Irony: Far-left ThinkProgress Takes Foreign Funds, But Media Yawn

In October of last year, the far-left blog ThinkProgress alleged - with exactly zero evidence - that the Chamber of Commerce was illegally using money collected from foreign corporations to fund its American political activities. The charge was breathlessly repeated by major media outlets, including the New York Times and MSNBC.

Well it turns out that the Center for American Progress Action Fund, the organization that runs ThinkProgress, itself takes money from foreign sources.

Surely CAPAF has adequate controls in place to prevent money acquired from foreign donors from being funneled into its electioneering activities (right?), but it was ThinkProgress itself that mere months ago was demanding that the Chamber reveal its own inner workings to hostile political observers to prove such constraints existed. A number of media personalities, most notably MSNBC's Chris Matthews and Ed Schultz and the folks at the New York Times editorial board, were happy to play along with the baseless smear campaign.

The Center for Competitive Politics unearthed ThinkProgress's breathtaking hypocrisy in a Thursday blogpost, first noting an excerpt from a Politico article on donations from wealthy Bermudans to liberal American political groups.

The Atlantic Philanthropies has emerged in recent years as a key, quiet funder of the institutional left, providing the money behind, among other groups, the health care outfit Health Care for America Now.

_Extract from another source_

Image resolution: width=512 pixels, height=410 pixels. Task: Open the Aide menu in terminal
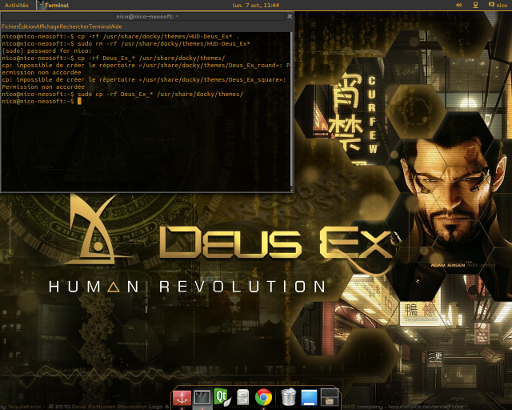tap(116, 27)
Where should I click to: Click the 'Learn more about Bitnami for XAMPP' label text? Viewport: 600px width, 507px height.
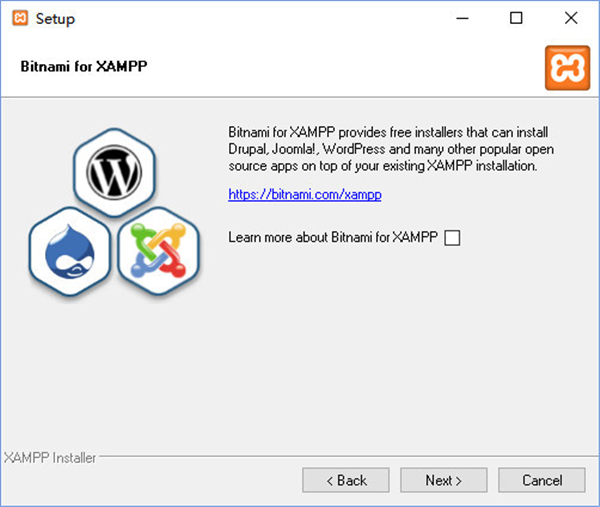pyautogui.click(x=333, y=238)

The organization has kept a low profile in part because its funder, duty-free shopping magnate Chuck Feeney, doesn't appear particularly interested in pubicity. Feeney's foundation is a giant donor in a number of regions around the world, including Northern Ireland; but he and the Atlantic Philanthropies are based in Bermuda, with the consequence that -- through a quirk of tax law -- they can freely finance the 501(c)4 organizations that play in politics, which American family foundations can't do.

The CCP did some digging, and discovered some very interesting facts about Atlantic Philanthropies.

Bermuda is a British territory, meaning this is a foreign entity. And if we're going to go full-on xenophic [sic] about it, it should probably be noted that the company founded by Feeney (and therefore is the origin of the funds given away by Atlantic Philanthropies), the Duty Free Shoppers Group, was started in and retains its headquarters in Hong Kong, once upon a time a British territory and now under control of the Chinese government.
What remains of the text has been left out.